WHAT YOU SHOULD DO ▸
Below is a set of entries. Print the line that contains "How do I perform: Click the TeamPwnicorn.com" and every later line word for word, through the final one.

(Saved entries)
★ ★ ★ ★ ★ ★ ★

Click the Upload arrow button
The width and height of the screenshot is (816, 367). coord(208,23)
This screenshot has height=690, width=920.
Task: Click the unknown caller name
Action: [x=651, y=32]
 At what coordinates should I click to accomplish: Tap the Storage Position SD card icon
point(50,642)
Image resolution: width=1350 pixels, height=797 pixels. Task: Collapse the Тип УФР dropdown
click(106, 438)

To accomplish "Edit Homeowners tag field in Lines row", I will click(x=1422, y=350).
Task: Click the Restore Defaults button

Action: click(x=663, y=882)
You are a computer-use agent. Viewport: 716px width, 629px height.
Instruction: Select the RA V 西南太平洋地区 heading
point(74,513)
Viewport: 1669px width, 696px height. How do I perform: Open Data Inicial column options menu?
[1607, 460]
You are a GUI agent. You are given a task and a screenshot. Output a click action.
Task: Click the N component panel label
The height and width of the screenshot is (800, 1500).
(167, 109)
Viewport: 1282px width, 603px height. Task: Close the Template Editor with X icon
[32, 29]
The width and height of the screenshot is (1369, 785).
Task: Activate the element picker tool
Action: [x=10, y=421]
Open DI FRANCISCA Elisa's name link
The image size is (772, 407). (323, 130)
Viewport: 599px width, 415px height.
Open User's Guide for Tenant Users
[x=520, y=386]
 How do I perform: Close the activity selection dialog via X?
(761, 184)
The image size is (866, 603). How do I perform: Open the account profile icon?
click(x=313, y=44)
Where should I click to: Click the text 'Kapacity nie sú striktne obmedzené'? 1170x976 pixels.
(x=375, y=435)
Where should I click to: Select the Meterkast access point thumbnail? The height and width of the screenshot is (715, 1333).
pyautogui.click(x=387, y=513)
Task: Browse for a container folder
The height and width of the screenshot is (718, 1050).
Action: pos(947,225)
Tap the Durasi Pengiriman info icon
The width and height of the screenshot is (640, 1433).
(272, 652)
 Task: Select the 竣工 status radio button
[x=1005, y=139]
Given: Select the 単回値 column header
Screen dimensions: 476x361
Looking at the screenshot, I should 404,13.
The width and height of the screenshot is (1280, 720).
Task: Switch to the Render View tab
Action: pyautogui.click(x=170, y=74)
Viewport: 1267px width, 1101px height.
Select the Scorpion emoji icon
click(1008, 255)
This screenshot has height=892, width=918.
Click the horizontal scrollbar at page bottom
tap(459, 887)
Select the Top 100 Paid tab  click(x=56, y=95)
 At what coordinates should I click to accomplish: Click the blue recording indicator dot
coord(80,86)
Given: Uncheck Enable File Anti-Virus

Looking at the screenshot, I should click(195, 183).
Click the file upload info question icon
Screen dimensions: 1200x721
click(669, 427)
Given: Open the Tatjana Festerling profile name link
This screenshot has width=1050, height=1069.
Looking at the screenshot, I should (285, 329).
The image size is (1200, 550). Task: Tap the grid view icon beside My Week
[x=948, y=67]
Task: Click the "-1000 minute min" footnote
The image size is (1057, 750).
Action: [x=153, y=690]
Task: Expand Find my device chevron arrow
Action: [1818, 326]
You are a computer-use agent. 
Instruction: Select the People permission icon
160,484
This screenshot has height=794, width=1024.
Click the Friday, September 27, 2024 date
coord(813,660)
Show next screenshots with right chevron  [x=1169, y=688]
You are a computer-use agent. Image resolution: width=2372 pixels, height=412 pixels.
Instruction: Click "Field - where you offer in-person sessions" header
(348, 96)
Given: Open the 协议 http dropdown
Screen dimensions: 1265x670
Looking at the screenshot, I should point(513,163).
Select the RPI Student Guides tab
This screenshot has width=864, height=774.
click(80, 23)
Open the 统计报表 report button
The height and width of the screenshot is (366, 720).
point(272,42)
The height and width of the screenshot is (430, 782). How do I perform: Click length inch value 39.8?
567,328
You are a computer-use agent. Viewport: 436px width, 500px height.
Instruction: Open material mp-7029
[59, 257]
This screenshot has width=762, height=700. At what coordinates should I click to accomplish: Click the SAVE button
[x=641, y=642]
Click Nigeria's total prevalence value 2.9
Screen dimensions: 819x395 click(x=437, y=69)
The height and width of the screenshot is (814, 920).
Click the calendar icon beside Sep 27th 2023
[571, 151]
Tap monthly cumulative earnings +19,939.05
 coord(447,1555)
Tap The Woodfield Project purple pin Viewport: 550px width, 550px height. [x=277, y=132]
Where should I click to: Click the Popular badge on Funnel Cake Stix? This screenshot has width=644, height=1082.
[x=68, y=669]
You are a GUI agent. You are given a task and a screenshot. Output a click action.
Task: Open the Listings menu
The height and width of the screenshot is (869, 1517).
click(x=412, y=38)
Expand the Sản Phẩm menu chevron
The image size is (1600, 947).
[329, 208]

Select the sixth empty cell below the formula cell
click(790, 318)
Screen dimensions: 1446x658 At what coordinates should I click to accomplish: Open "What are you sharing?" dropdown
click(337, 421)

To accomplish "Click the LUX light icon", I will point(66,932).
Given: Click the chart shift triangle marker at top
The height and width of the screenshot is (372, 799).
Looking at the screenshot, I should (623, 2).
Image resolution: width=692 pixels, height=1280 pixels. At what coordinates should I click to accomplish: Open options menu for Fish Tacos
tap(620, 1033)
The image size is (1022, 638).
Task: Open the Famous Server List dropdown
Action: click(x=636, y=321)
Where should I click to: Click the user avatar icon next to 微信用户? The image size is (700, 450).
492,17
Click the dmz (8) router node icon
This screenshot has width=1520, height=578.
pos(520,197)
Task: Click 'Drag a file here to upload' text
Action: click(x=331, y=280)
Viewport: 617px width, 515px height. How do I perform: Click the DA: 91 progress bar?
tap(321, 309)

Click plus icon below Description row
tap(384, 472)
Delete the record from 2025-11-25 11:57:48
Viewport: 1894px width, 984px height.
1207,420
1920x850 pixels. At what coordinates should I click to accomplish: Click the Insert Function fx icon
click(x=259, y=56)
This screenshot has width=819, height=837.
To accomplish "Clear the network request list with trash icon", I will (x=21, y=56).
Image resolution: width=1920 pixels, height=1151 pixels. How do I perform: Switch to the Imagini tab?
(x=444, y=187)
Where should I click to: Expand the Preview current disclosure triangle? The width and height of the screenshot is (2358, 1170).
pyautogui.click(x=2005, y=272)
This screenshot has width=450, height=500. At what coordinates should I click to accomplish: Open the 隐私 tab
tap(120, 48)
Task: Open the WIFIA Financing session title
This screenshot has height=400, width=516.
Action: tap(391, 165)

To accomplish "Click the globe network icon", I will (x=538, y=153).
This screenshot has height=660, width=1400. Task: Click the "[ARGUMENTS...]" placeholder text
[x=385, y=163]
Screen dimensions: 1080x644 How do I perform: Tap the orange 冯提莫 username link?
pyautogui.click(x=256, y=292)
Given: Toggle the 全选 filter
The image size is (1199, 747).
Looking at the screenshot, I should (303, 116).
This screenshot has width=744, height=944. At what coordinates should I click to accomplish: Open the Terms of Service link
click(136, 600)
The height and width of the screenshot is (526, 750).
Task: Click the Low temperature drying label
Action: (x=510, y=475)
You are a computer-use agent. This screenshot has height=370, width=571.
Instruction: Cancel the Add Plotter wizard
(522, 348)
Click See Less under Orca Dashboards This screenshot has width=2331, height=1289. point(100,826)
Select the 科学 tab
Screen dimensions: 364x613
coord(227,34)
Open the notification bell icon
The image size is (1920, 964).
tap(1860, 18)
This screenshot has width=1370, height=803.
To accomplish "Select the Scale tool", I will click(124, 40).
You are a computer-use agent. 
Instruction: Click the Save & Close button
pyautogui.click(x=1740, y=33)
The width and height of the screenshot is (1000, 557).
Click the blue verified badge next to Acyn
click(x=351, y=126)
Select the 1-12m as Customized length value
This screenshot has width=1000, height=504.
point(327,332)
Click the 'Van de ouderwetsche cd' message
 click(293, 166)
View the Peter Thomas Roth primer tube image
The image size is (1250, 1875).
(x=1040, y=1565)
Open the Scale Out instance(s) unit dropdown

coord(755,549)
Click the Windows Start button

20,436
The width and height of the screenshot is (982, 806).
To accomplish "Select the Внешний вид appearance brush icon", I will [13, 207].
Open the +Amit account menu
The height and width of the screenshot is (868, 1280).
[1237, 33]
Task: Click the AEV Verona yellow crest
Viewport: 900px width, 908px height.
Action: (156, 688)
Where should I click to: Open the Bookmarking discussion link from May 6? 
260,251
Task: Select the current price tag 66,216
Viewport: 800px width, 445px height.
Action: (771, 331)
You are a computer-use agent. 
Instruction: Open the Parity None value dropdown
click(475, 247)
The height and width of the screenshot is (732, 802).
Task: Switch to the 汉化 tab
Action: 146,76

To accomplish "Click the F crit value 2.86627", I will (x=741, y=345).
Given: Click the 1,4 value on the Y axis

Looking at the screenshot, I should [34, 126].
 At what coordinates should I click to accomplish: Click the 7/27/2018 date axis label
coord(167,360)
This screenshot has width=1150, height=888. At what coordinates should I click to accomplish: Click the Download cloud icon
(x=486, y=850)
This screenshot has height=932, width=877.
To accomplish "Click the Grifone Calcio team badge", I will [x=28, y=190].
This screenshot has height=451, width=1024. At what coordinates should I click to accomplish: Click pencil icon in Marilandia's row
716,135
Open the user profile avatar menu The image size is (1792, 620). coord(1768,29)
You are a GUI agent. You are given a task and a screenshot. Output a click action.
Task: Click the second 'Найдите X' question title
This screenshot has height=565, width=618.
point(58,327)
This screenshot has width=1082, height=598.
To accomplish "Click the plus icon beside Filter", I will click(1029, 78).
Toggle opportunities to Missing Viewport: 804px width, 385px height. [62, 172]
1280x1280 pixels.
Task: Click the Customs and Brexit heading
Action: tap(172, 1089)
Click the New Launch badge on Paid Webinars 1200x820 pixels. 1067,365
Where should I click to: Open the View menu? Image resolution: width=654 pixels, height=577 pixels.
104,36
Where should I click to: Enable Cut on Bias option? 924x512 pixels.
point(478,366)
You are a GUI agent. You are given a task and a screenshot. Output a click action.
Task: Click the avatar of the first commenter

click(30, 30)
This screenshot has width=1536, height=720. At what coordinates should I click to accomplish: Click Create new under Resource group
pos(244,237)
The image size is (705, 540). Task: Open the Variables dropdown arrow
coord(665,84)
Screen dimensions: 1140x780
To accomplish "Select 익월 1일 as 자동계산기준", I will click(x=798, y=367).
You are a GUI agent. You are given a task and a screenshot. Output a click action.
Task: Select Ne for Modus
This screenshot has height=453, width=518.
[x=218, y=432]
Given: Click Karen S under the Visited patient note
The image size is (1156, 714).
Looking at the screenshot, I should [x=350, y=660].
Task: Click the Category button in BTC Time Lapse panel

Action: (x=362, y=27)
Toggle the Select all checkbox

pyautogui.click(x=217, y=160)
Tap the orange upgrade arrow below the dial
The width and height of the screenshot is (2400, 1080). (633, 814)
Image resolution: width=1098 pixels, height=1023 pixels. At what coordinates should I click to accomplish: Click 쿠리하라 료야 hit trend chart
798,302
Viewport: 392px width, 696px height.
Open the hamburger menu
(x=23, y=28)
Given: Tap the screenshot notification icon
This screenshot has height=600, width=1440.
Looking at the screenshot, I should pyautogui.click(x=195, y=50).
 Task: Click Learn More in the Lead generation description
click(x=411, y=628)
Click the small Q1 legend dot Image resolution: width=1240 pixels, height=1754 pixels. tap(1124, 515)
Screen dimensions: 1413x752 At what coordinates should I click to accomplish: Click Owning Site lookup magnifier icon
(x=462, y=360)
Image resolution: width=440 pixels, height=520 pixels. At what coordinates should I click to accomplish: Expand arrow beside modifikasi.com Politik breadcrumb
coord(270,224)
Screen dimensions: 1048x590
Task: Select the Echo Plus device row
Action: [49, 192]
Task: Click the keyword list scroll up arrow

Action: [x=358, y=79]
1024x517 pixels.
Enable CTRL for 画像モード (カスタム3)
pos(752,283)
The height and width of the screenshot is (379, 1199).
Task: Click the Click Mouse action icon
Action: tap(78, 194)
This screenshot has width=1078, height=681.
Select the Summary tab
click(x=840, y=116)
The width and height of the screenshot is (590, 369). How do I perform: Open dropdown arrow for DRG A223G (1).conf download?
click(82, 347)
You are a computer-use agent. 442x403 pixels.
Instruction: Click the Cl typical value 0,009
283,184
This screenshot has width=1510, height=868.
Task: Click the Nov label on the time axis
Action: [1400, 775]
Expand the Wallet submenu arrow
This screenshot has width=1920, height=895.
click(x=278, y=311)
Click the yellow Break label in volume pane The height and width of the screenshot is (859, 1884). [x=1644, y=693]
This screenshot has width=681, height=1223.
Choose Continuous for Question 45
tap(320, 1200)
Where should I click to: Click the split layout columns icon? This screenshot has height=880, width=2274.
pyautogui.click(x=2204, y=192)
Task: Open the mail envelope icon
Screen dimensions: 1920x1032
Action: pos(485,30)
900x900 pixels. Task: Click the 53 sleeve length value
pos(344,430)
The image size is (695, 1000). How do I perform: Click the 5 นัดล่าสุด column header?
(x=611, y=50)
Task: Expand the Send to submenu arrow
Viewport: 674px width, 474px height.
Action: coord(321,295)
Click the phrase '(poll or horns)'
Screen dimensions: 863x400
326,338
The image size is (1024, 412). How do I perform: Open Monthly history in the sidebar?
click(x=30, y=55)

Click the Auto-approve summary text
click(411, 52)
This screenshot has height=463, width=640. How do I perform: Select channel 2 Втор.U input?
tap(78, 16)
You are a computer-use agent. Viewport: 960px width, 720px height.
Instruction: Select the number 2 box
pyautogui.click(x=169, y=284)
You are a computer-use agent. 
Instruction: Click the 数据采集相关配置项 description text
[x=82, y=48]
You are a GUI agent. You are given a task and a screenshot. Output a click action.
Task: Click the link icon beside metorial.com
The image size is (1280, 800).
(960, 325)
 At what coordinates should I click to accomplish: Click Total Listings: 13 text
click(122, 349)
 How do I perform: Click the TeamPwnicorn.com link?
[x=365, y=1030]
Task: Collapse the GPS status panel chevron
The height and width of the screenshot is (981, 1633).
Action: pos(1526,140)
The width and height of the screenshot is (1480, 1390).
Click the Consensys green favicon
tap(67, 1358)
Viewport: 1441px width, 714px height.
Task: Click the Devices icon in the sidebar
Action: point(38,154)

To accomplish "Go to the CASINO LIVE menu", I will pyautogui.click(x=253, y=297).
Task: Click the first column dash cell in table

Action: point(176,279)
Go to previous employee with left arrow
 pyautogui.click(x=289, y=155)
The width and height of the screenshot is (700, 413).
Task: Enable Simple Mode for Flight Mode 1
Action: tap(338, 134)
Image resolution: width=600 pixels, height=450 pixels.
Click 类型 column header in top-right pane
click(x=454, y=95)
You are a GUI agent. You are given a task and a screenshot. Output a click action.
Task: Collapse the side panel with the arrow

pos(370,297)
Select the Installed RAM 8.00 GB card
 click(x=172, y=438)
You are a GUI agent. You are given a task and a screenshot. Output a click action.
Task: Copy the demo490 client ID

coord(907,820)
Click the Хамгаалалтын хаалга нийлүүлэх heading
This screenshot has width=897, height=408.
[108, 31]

★ ★ ★ ★ ★ ★ ★

SOLUTION ▸
 How do I perform: Click the TeamPwnicorn.com link?
[x=365, y=1030]
Task: Collapse the GPS status panel chevron
The height and width of the screenshot is (981, 1633).
Action: pos(1526,140)
The width and height of the screenshot is (1480, 1390).
Click the Consensys green favicon
tap(67, 1358)
Viewport: 1441px width, 714px height.
Task: Click the Devices icon in the sidebar
Action: point(38,154)

To accomplish "Go to the CASINO LIVE menu", I will pyautogui.click(x=253, y=297).
Task: Click the first column dash cell in table

Action: point(176,279)
Go to previous employee with left arrow
 pyautogui.click(x=289, y=155)
The width and height of the screenshot is (700, 413).
Task: Enable Simple Mode for Flight Mode 1
Action: tap(338, 134)
Image resolution: width=600 pixels, height=450 pixels.
Click 类型 column header in top-right pane
click(x=454, y=95)
You are a GUI agent. You are given a task and a screenshot. Output a click action.
Task: Collapse the side panel with the arrow

pos(370,297)
Select the Installed RAM 8.00 GB card
 click(x=172, y=438)
You are a GUI agent. You are given a task and a screenshot. Output a click action.
Task: Copy the demo490 client ID

coord(907,820)
Click the Хамгаалалтын хаалга нийлүүлэх heading
This screenshot has width=897, height=408.
[108, 31]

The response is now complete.